If you want to.
Or you could follow the conclusions of reason from evidence leading to judgment, in an arena in which the very expensive science has not only not been done, but has been actively opposed and obscured by very powerful economic and political forces.
Your choice.
You are seriously misinformed. "Organic farming" is no longer the exclusive province of small farmers. There are "powerful economic forces" making money producing and selling organics, unless you feel that the likes of Coca Cola, Kelloggs, Heinz, Cargill, Dean Foods, Dole, Tyson, Unilever, Campbells Soup are not powerful.
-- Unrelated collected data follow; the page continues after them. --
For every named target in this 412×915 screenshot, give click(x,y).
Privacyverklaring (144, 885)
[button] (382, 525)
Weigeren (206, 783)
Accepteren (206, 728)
Dean Foods owns Horizon Milk, which was (and I believe still is), the best selling organic brand in the U.S. Unilever owns Ben & Jerry's, the veritable poster children for the "holier-than-thou" version of organic farming you seem to be trying to claim makes you better than me.
Corporate organic farmers are doing quite nicely and appreciate the price hike the segment affords them very much.
See:
http://www.ijsaf.org/archive/16/1/howard.pdf
There's a handy chart as Figure 1 that begins to show the consolidation, and it's out of date since they stopped collecting data in 2007.
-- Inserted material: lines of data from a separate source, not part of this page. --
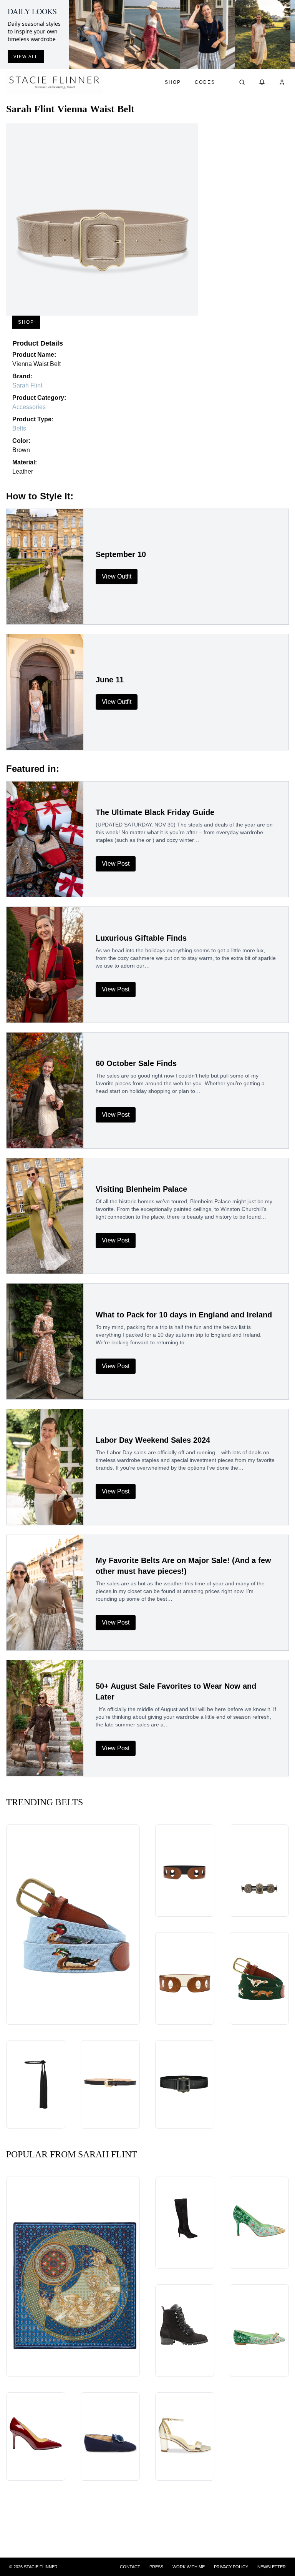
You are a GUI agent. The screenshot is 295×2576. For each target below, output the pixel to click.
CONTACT (130, 2566)
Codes (205, 82)
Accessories (29, 407)
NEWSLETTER (271, 2566)
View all (25, 56)
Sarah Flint (27, 385)
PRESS (156, 2566)
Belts (19, 428)
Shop (173, 82)
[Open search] (242, 82)
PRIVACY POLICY (231, 2566)
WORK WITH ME (188, 2566)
Here's a animation that shows what's been happening, at least from 1995 to 2007. The large yellow dots are multinational agribusinesses like Dean Foods, Heinz, ConAgra, General Mills, etc. The blue dot of private equity firms. The green dots are legitimate organic brands (though most are acquired by 2007, they remain "legitimate" by my estimation). The red dots are "organic" versions of mainstream brands being marketed to consumers of organics.
http://www.msu.edu/~howardp/OrganicIndustry.mov
If all you have is faith that "big business" is fighting to kill organics and so is lying, that is not a very strong argument. Big Business is happily playing both sides of the field, and the profit margin and annual revenue growth for organics is greater for them. They can out-compete local growers quite nicely because economy of scale works pretty well on te distribution side of the business equation and has benefits on the production side too. All they need is the USDA "certfied organic" stamp, and they are golden.
Pre-USDA, actually, I think they had a harder time, because small farmers could then more convincingly claim that Agribusiness products weren't "really" organic. Now we have a neutral arbiter and an official seal-of-government-approval. There is no "secret" to organic agriculture that the big businesses can't also master, so meeting the USDA guidelines is easy.
No, in point of fact, powerful economic interests have never seen a food market as strong as the one for organics. In what is called the "
BCG Matrix" (that, while too simplistic, is still taught in every business school in the western world), organics have taken food production from what the grid refers to as "dog" to "star" (or, at least, depending on the particular market segment, to "problem child" which is better than dog).
Many powerful economic interests are loving organics at the moment.